Role of CD4+ T cells in sarcoidosis

Abstract

Activated pulmonary CD4(+) T lymphocytes of the Th-1 type are essential for the inflammatory process in sarcoidosis, and IFN-gamma production is crucial for the characteristic granuloma formation. Both the T cells and their inflammatory mediators may constitute possible targets for immunotherapy. A particular T-cell subset, the T-cell receptor (TCR) AV2S3(+) bronchoalveolar lavage (BAL) CD4(+) T cells, is found at dramatically increased levels in the BAL fluid of human leukocyte antigen (HLA)-DRB1*0301-positive and/or HLA-DRB3*0101-positive patients with sarcoidosis. The AV2S3(+) BAL CD4(+) T cells strongly associate with the sarcoid inflammation, and future studies on this particular T-cell subset to reveal their specificity may lead to the identification of sarcoidosis-specific antigen(s). T-cell subpopulations with regulatory functions (i.e., natural killer T cells and T regulatory cells) have recently been described as abnormal in sarcoidosis. Dysfunctional regulatory T cells may allow T effector cells to contribute to the formation of granulomas, and they may thus be relevant for the inflammatory process in this disease. These findings are exciting news and will be of help in designing new treatment strategies.

Figure 1.

Unknown antigens are presented by antigen-presenting cells (APC) and recognized by CD4⁺ T helper cells (1).
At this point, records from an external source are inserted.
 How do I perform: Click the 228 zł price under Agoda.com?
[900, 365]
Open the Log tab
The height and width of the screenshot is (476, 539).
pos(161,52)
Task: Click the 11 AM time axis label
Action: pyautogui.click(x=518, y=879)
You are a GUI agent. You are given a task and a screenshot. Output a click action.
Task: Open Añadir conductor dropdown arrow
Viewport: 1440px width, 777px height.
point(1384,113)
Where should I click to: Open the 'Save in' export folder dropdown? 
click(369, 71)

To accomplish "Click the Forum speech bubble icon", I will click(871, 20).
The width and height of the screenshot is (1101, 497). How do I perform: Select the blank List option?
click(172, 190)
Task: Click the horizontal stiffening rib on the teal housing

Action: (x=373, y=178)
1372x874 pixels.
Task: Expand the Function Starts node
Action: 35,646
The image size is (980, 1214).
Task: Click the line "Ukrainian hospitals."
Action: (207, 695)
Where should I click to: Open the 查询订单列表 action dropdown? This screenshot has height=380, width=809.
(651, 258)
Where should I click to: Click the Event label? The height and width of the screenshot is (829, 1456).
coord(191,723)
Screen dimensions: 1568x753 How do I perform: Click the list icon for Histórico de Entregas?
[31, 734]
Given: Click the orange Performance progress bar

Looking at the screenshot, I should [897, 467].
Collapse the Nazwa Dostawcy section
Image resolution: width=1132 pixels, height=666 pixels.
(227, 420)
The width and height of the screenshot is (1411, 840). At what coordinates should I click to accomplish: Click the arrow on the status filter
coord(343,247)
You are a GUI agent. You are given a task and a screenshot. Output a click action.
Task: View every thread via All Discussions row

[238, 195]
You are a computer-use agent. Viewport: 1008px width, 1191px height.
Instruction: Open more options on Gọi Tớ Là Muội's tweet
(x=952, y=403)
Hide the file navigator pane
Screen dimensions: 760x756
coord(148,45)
As a result, CD4⁺ T cells and macrophages are stimulated to proliferate and to produce inflammatory mediators, such as IL-2, IFN-γ, and tumor necrosis factor (TNF)-α (2), which are considered pivotal for granuloma formation (3). The granulomas consist of epithelioid macrophages, giant cells, and lymphocytes, which are mostly CD4⁺ T cells.

Figure 2.

Natural killer T (NKT) cells recognize glycolipids presented by CD1d molecules and are capable of producing large amounts of IFN-γ and IL-4. They are considered to have immunoregulatory effects. The reduced levels and/or dysfunctional NKT cells that have been described in sarcoidosis (12–14) may lead to a loss of control of the activated Th1 proinflammatory cells in sarcoidosis, theoretically through reduced NKT cell production of IL-4 (42), which has down-regulatory effects on Th1 cells. HLA = human leukocyte antigen.

Figure 3.

An antigen is processed by an antigen-presenting cell (APC) and presented in the form of a peptide in the context of an HLA molecule. According to our hypothesis, both HLA-DRB1*0301 and HLA-DRB3*0101 molecules can present identical peptides, and be recognized preferentially by T-cell receptor AV2S3⁺ CD4⁺ T lymphocytes. Ag = antigen.